## Supplied material
-- Opening Marker --
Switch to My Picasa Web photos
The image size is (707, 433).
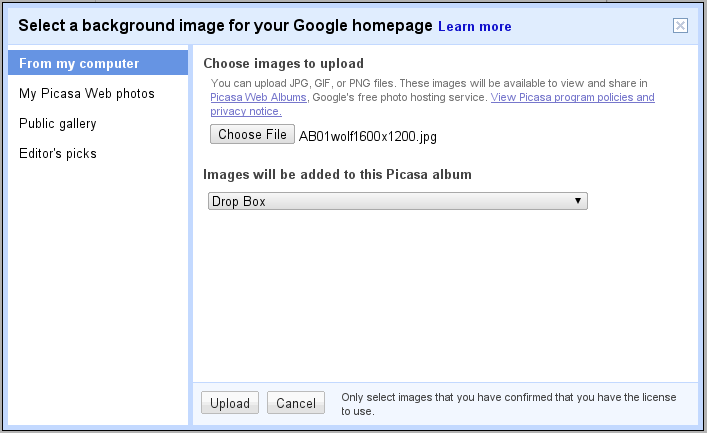pyautogui.click(x=87, y=93)
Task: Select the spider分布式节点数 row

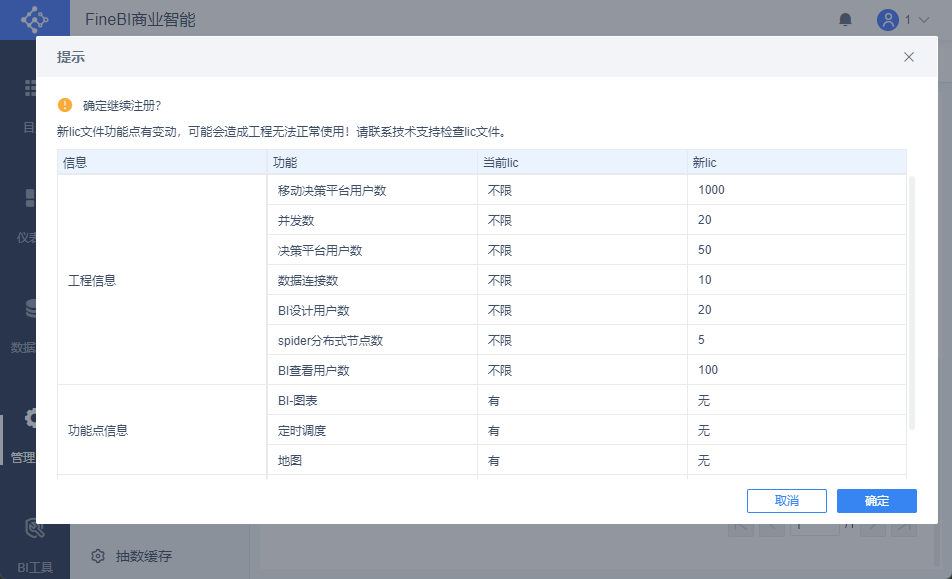Action: coord(330,340)
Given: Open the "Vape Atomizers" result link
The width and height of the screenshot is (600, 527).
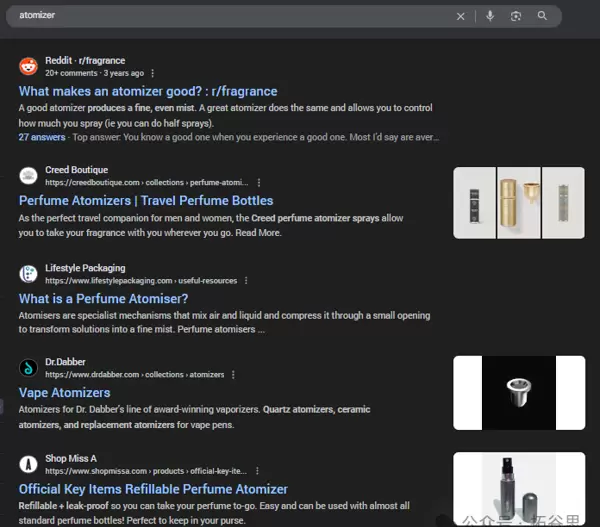Looking at the screenshot, I should [65, 393].
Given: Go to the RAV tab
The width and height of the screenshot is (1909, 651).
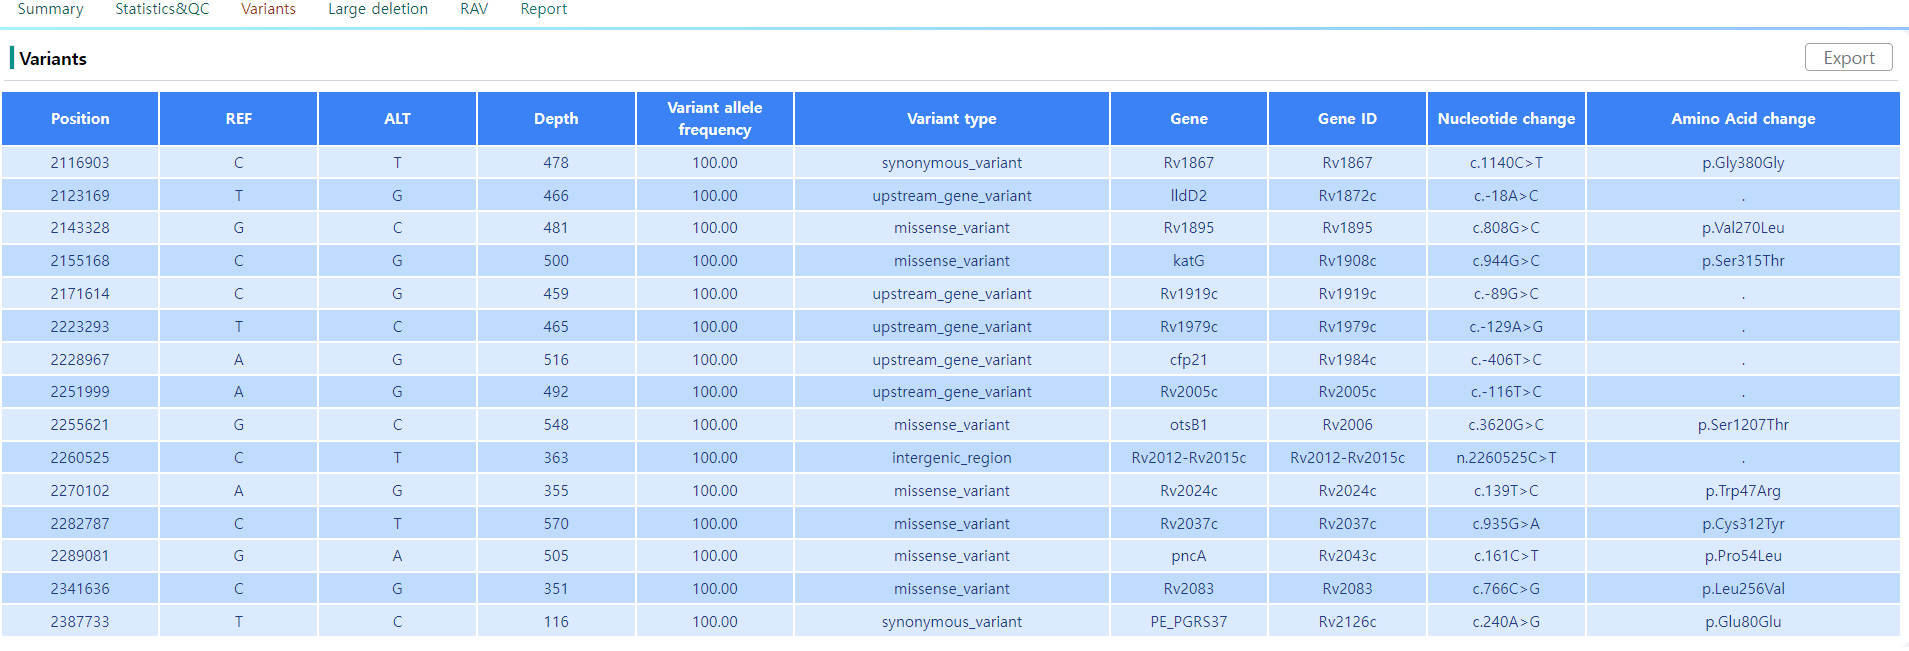Looking at the screenshot, I should 474,9.
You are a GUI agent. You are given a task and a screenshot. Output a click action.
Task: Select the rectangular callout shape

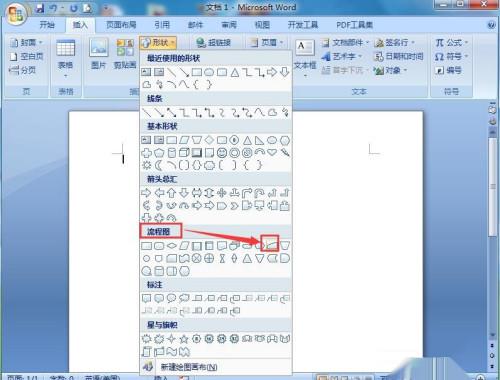tap(146, 298)
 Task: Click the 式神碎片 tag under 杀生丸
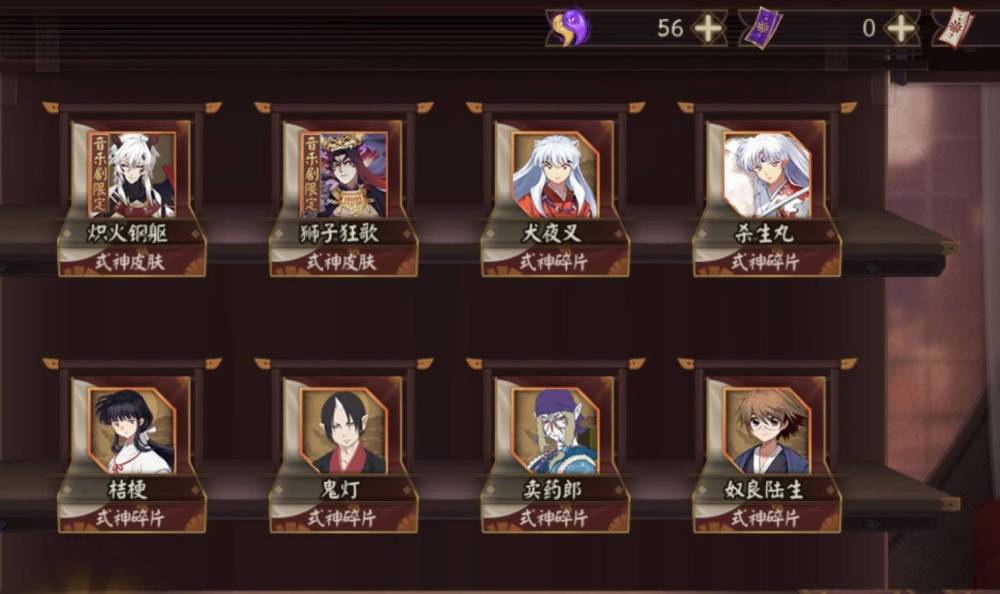[765, 262]
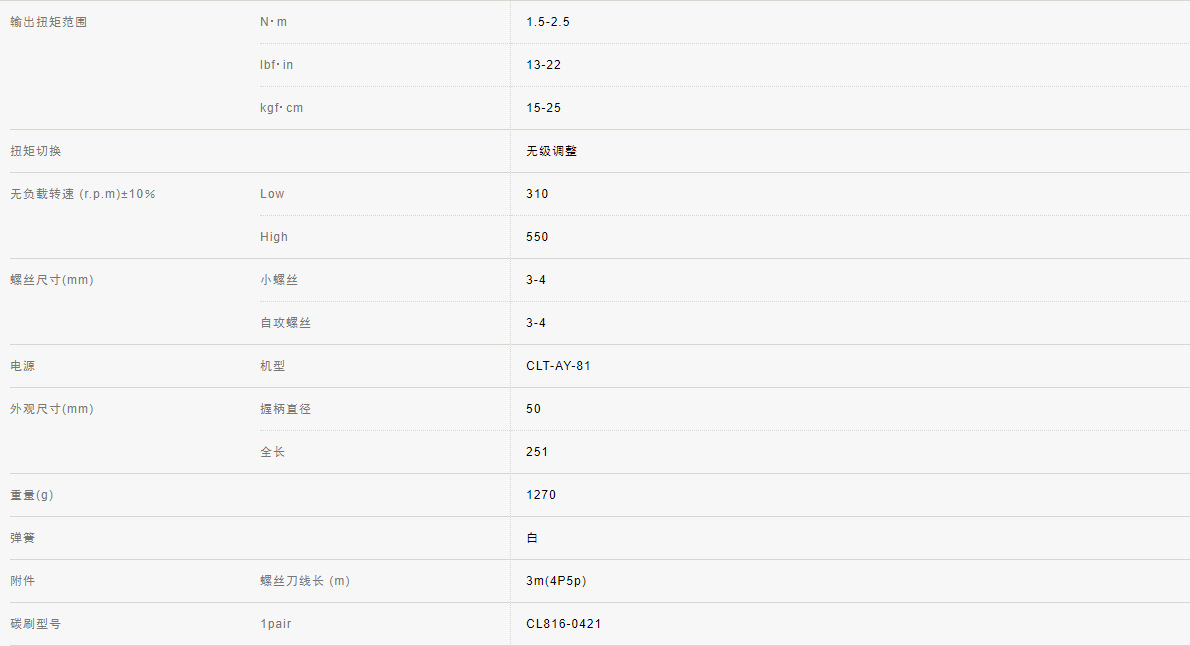
Task: Select the 1.5-2.5 torque value
Action: [x=548, y=22]
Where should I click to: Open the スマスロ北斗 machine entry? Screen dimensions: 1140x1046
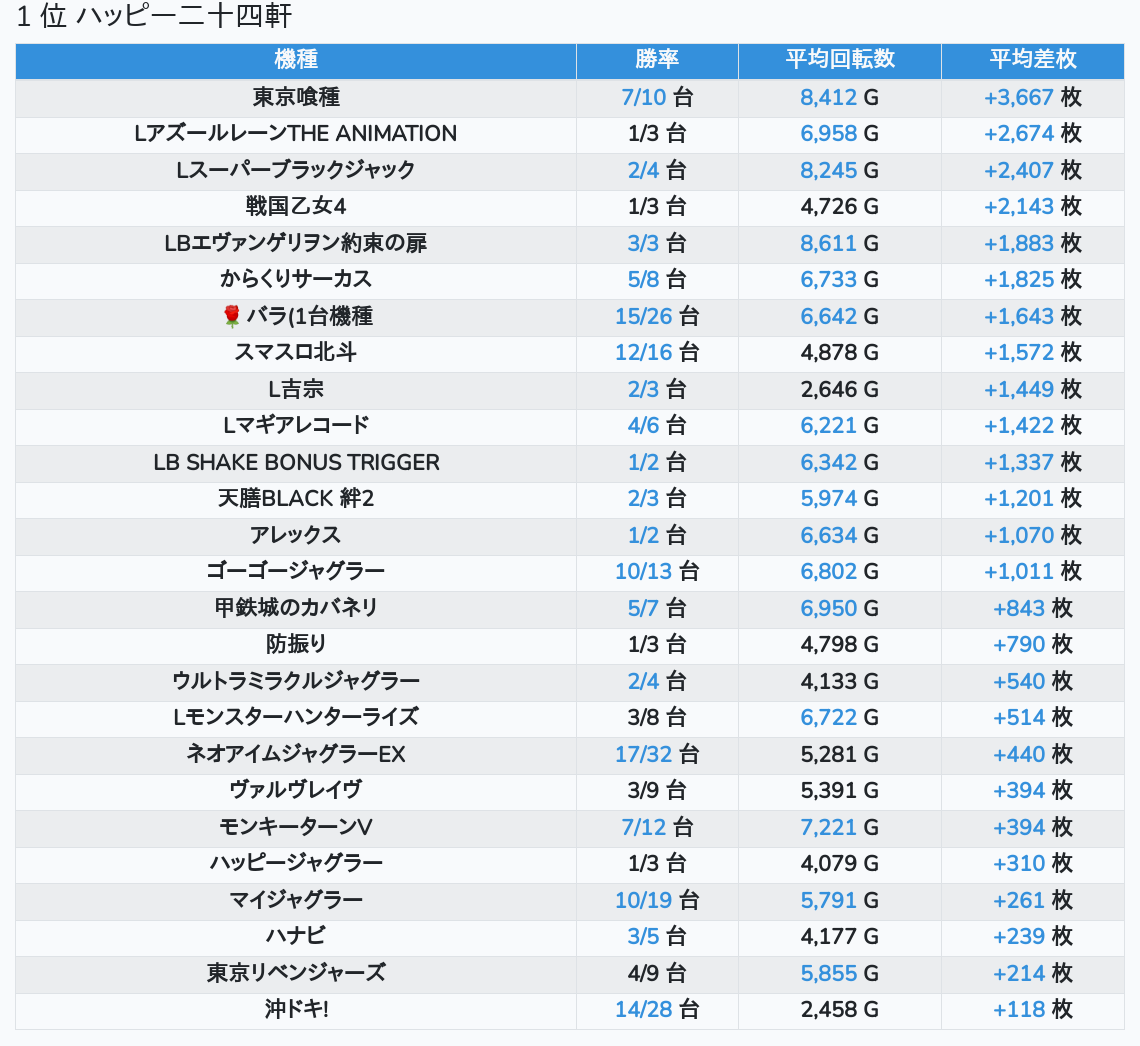click(296, 353)
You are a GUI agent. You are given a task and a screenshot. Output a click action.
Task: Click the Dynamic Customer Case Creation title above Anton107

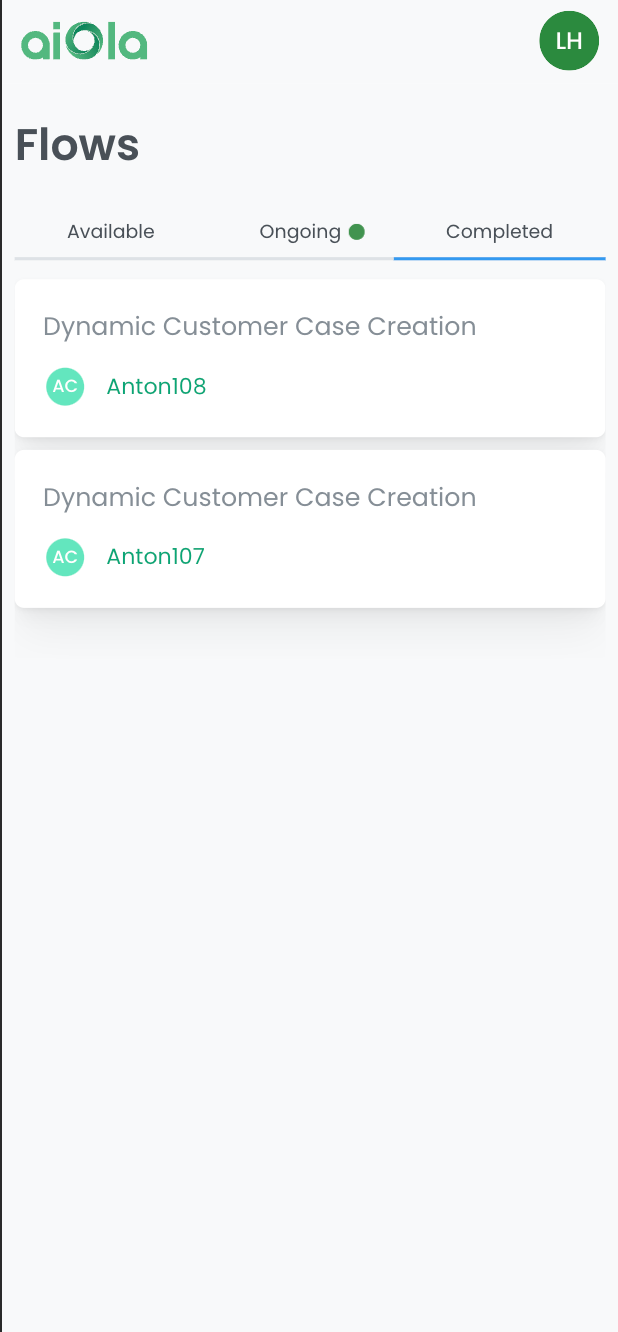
-- Closing Marker --
## What you are asked to do
In the records above, transcribe exactly the lines from the one containing "The width and height of the screenshot is (600, 527)." through the last line, both included, and skip the pictures.

## Exercise result
The width and height of the screenshot is (600, 527).
Looking at the screenshot, I should [65, 393].
Given: Go to the RAV tab
The width and height of the screenshot is (1909, 651).
Looking at the screenshot, I should 474,9.
You are a GUI agent. You are given a task and a screenshot. Output a click action.
Task: Select the rectangular callout shape

tap(146, 298)
 Task: Click the 式神碎片 tag under 杀生丸
[765, 262]
Task: Select the 1.5-2.5 torque value
Action: [x=548, y=22]
Where should I click to: Open the スマスロ北斗 machine entry? Screen dimensions: 1140x1046
click(296, 353)
You are a GUI agent. You are given a task and a screenshot. Output a click action.
Task: Click the Dynamic Customer Case Creation title above Anton107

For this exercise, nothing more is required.